Bertinotti e Prodi si mettano d’accordo su vignette e bandiere bruciate

Nella vicenda Calderoli il Governo ha mantenuto il punto, e la tempestività di Fini nel dare un segnale di distensione verso il mondo arabo con la visita alla moschea di Roma e con la contestuale convocazione di influenti rappresentanti diplomatici, è la migliore risposta a quanti a sinistra continuano a soffiare sul fuoco.

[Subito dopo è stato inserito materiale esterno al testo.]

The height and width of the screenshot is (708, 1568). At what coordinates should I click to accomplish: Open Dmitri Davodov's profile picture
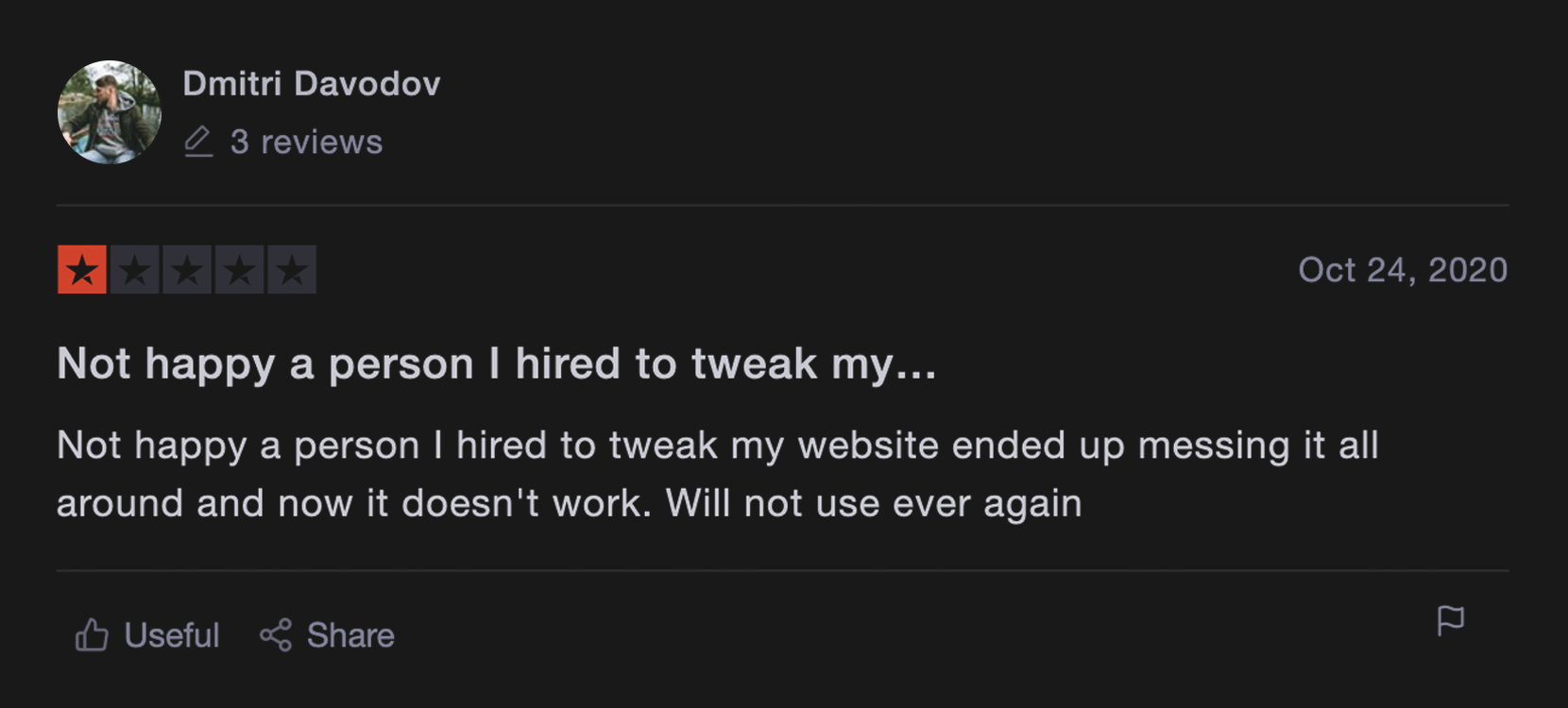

Ma se Romano Prodi dalle pagine di Repubblica giudica gravissime le responsabilità governative, non di meno dovrebbe darsi una letta anche alla Stampa, dove Fausto Bertinotti, che dopo una lunga milizia politica ora è giunto a rinnegare il movimentismo di piazza, dichiara che le bandiere d’Israele bruciate nella manifestazione rappresentano una «posizione di critica» e non un atto antisemita, e che pensa «tutto il male possibile per ciò che questo atto promuove in termini di dolore e sofferenza e per le possibili interpretazioni di pulsione antisemita». È necessario a questo punto che Prodi e Bertinotti chiariscano tra di loro «oggettivamente» quali siano le distinzioni tra l’esibizione delle vignette sataniche e l’incendiar di bandiere al grido di «10, 100, 1000 Nassyria».